Desire
Nov 7, 2011
If this was desire, it was unlike any desire I had felt or known before. This was something infinitely more helpless. What I knew and could rationalise, could harness and dispel were those old longings stretched out tight along skin, those manic hums reverberating in our ears and on our tongues. Those were hungers easy enough to shoulder and then shrug off, eyelashes low on our faces, fingers tight in each other’s fists. Irreverent, gentle; loving and infectiously excited; we were self-sufficent, satiable.
This gnawing is impossibly different — felt not on my skin but, in a painful return to the literal: a hunger in my belly. Some gaping vacuum that persisted in growing off our shared nothings, feeding ravenously off our silences. I could not repress it, until I began to feel it press against muscle, bone, surface. I would think of you placing your hand there, the pads of your fingers and the soft thrust of your palm resting on that imperceptible pulse under my skin, that throb under the rise of my stomach. In this imagined proximity, my skin is paper-thin and irrelevant. Where your touch translates in my abstractions into a synaesthesia of palpability and absence is at the surface of that foetal loneliness.

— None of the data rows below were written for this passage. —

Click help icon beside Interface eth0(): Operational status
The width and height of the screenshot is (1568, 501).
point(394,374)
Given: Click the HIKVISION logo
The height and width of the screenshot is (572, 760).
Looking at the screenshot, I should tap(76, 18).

In the real world moments now of our bodies folding into each other, what I want most desperately is to curl your hands around that hollow, to wish your fingers into willing this insupportable silence away, replacing it with that wordless language of clairvoyant touch that used to define us. But the new silences between us — too quickly become too familiar — give my courage pause; we fall asleep in those suspensions, wake to interruptions insupportable in the mornings’ grey light. Love is insufficient.